Adoption (and savings) checklist
- Models & KPIs — set latency targets, throughput, cost per inference, and SLA per service.
- Sovereignty — define which data never leaves and where air-gapped applies.
- GPU & TCO — turn on virtual clusters and/or GPU operators; measure actual utilization and tune quotas.
- AI observability — standardize on OTel and inference quality dashboards; alert on model degradation, not only uptime.
- Supply chain — use signed images (SUSE Application Collection / official repos) and continuous scanners.
- AI governance — implement data policies, explainability, and a continuous-improvement loop; lean on partners where regulation demands.
Bottom line
SUSE is aiming squarely at the most delicate part of enterprise AI: turning shiny prototypes into stable services with security, observability, and measurable cost. SUSE AI (with MCP, vLLM, and OTel as first-class citizens) on Rancher Prime works to remove friction where it hurts most. Against RHEL/OpenShift and Ubuntu/Canonical, SUSE’s proposal differentiates with its emphasis on sovereignty, multi-K8s, and a native first step toward a common context protocol. No platform erases complexity—but SUSE’s goal is to reduce the variables and provide tools to manage them.
FAQs
What advantages does SUSE AI offer vs. OpenShift AI or a MicroK8s/Juju DIY stack for production AI?

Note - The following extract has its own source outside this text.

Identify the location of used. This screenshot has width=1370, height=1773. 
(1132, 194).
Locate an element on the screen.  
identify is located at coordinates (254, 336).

SUSE AI leads with pre-configured AI observability (OTel, Ollama, Open WebUI, Milvus), a Universal Proxy (MCP) to centralize models and context, and strong sovereignty/air-gapped operations. OpenShift AI delivers a highly integrated MLOps/serving suite; Ubuntu wins on flexibility and speed with MicroK8s/Juju—at the cost of more assembly and governance work.
How does SUSE help optimize GPU cost (TCO)?
With virtual clusters to isolate and densify workloads, partnerships (e.g., Avesha) for GPU orchestration, and inference metrics that guide batching, pooling, and scheduling. Fewer idle GPUs = lower cost per inference.
What is MCP (Model Context Protocol) and why does it matter?
An open protocol for exchanging context between tools/services and models. It reduces custom glue and, via Universal Proxy in SUSE AI, simplifies connections, credentials, and access controls across hybrid and regulated environments.
Can I run fully air-gapped and meet strict regulatory needs?
Yes. SUSE prioritizes air-gapped, consistent identity & permissions, micro-segmentation (preview), and full traceability. Define trust zones, data policies, and compliance dashboards from day one.